- Instructions to follow:
Print exactly the lines that run from the opening line of the material through the line with "[White Instagram Icon] (106, 923)", and nothing else, leaving out pictures.

────────────────────────────────────────

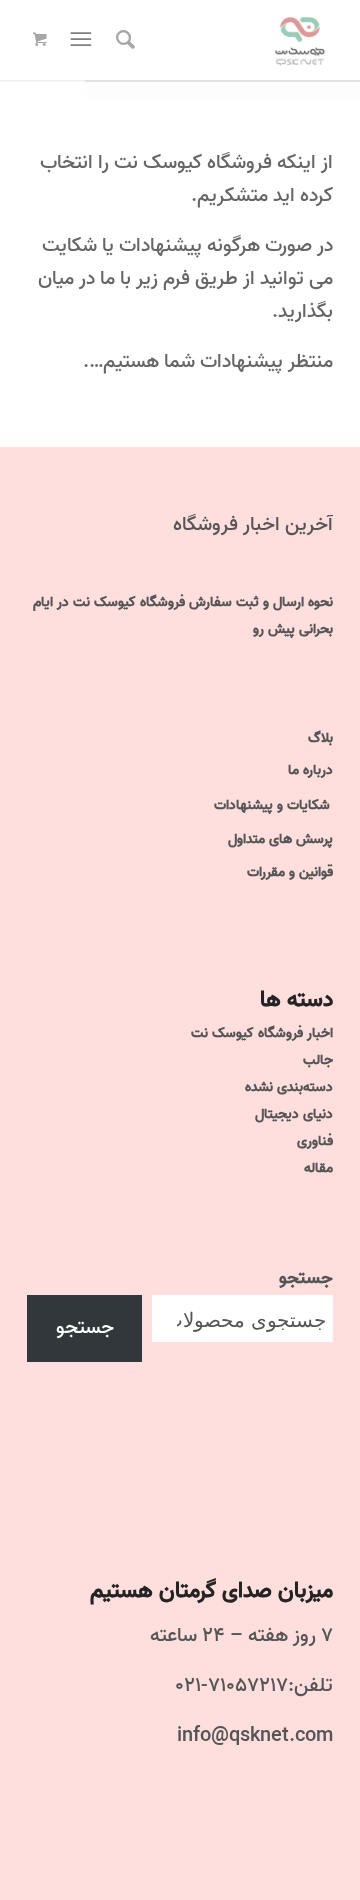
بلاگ (320, 738)
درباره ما (310, 770)
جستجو (306, 1278)
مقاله (318, 1168)
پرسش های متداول (280, 839)
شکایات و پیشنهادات (272, 805)
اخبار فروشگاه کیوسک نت (262, 1033)
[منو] (79, 40)
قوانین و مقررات (290, 872)
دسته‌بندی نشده (289, 1087)
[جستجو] (122, 40)
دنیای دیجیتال (294, 1114)
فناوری (315, 1141)
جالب (318, 1060)
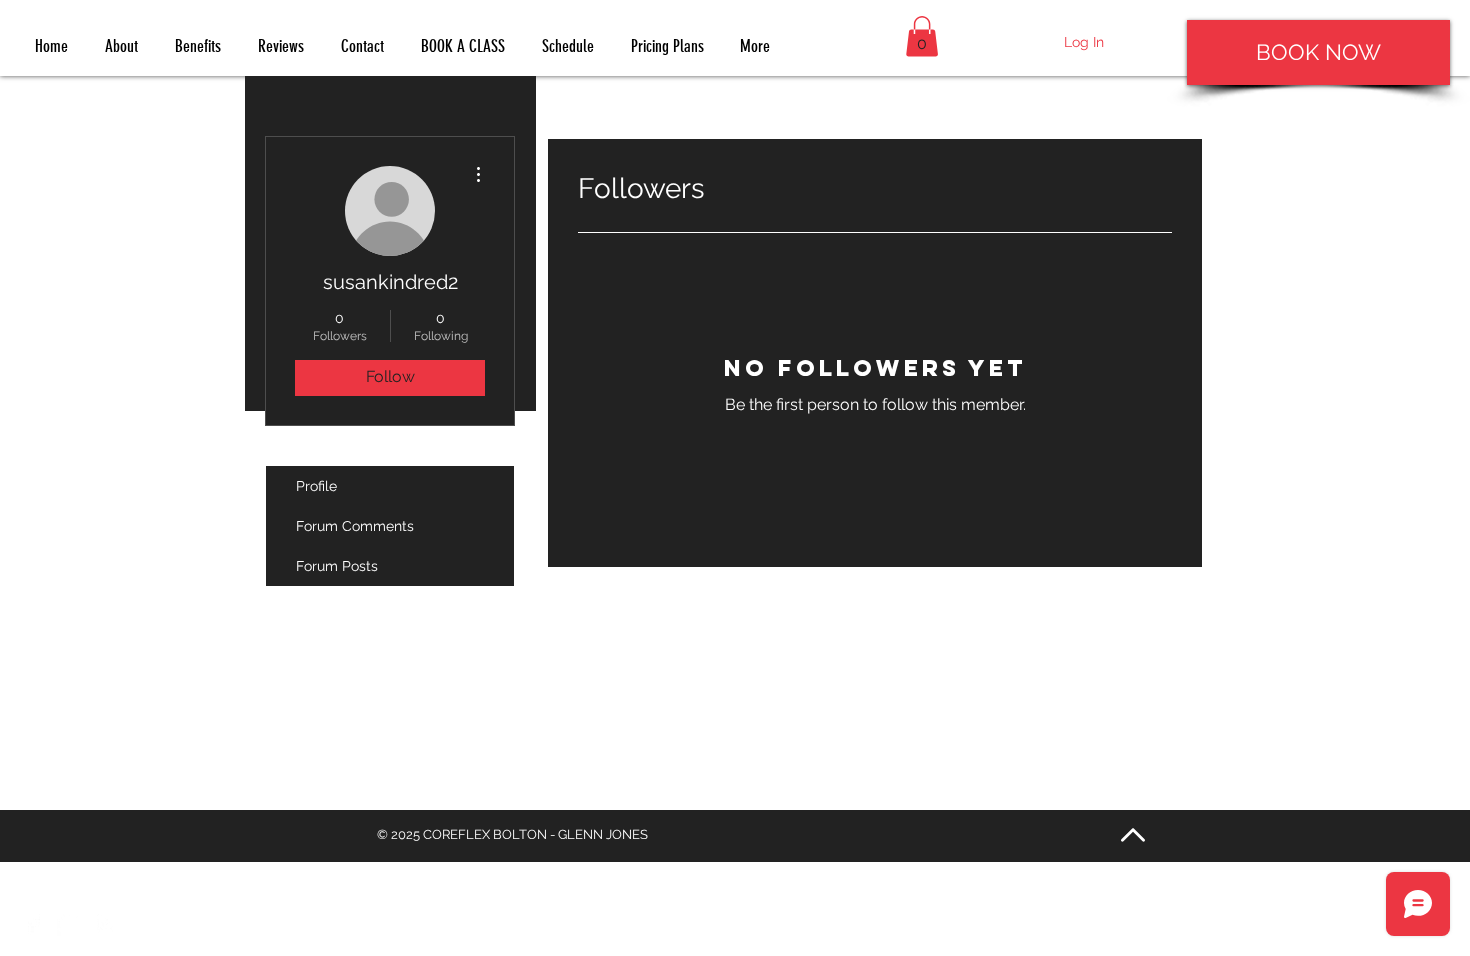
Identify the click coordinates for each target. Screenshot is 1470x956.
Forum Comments (355, 526)
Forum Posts (337, 566)
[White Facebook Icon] (32, 923)
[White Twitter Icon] (69, 923)
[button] (922, 36)
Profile (316, 486)
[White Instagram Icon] (106, 923)
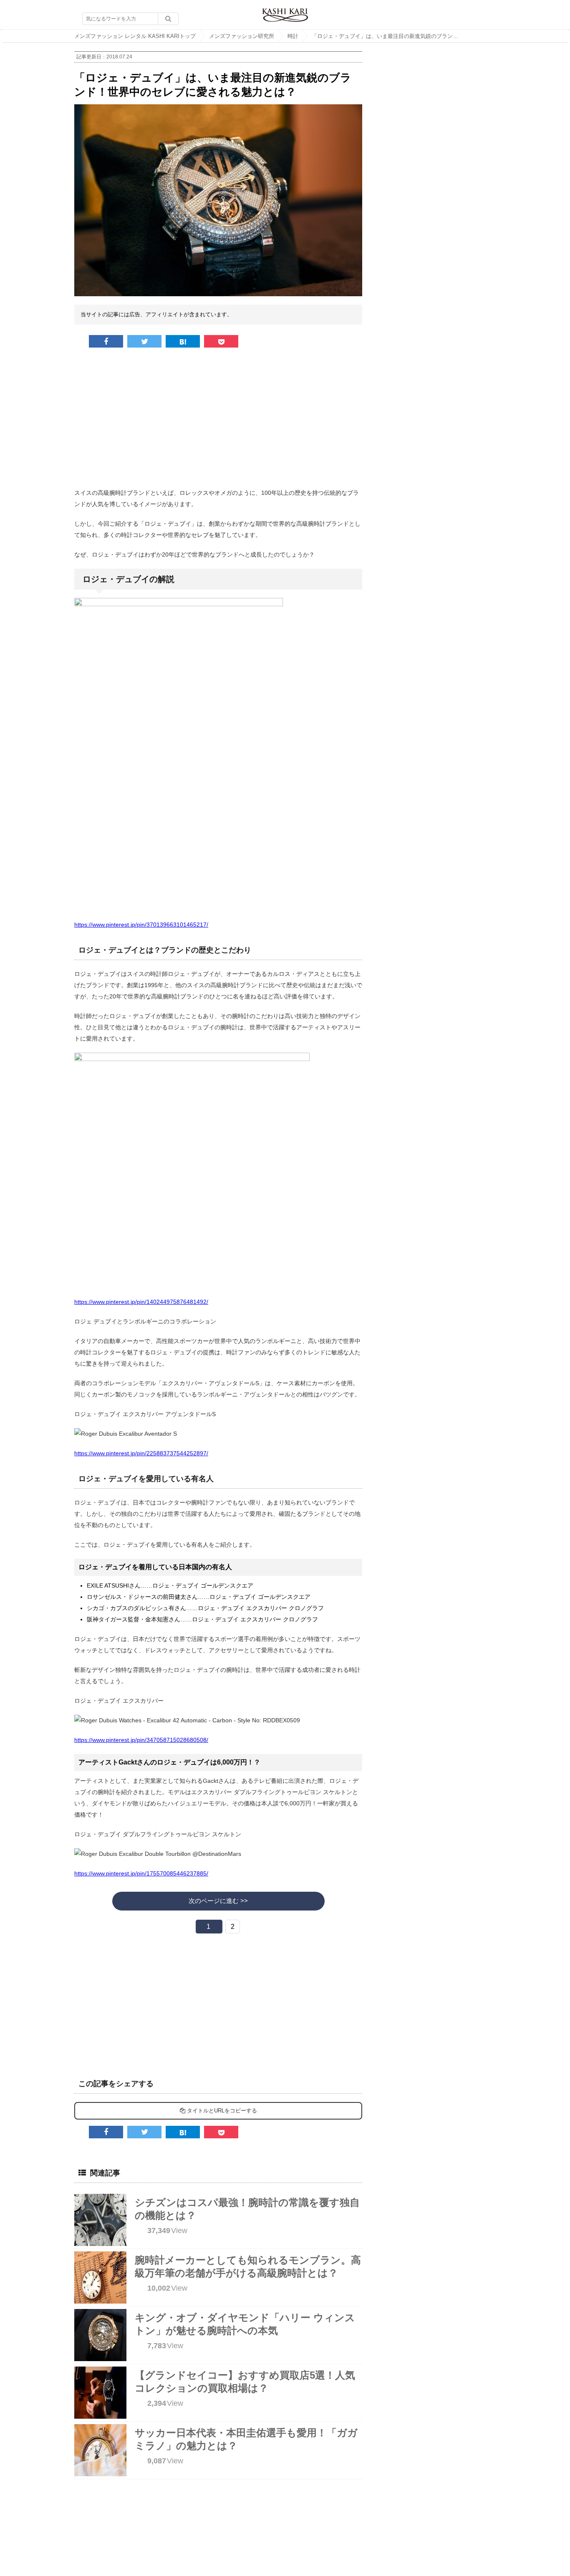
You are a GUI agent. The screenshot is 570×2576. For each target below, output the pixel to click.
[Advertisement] (218, 420)
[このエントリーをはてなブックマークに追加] (183, 341)
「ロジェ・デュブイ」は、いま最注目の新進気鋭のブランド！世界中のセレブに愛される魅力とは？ (391, 36)
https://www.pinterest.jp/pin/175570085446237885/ (141, 1873)
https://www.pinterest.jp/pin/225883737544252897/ (141, 1453)
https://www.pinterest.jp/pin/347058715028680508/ (141, 1740)
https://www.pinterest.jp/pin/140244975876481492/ (141, 1301)
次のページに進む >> (218, 1900)
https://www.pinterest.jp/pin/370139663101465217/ (141, 924)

────────────────────────────────────────

- Response:
بلاگ (320, 738)
درباره ما (310, 770)
جستجو (306, 1278)
مقاله (318, 1168)
پرسش های متداول (280, 839)
شکایات و پیشنهادات (272, 805)
اخبار فروشگاه کیوسک نت (262, 1033)
[منو] (79, 40)
قوانین و مقررات (290, 872)
دسته‌بندی نشده (289, 1087)
[جستجو] (122, 40)
دنیای دیجیتال (294, 1114)
فناوری (315, 1141)
جالب (318, 1060)
Identify the click coordinates for each target. Screenshot is 1470x956.
Forum Comments (355, 526)
Forum Posts (337, 566)
[White Facebook Icon] (32, 923)
[White Twitter Icon] (69, 923)
[button] (922, 36)
Profile (316, 486)
[White Instagram Icon] (106, 923)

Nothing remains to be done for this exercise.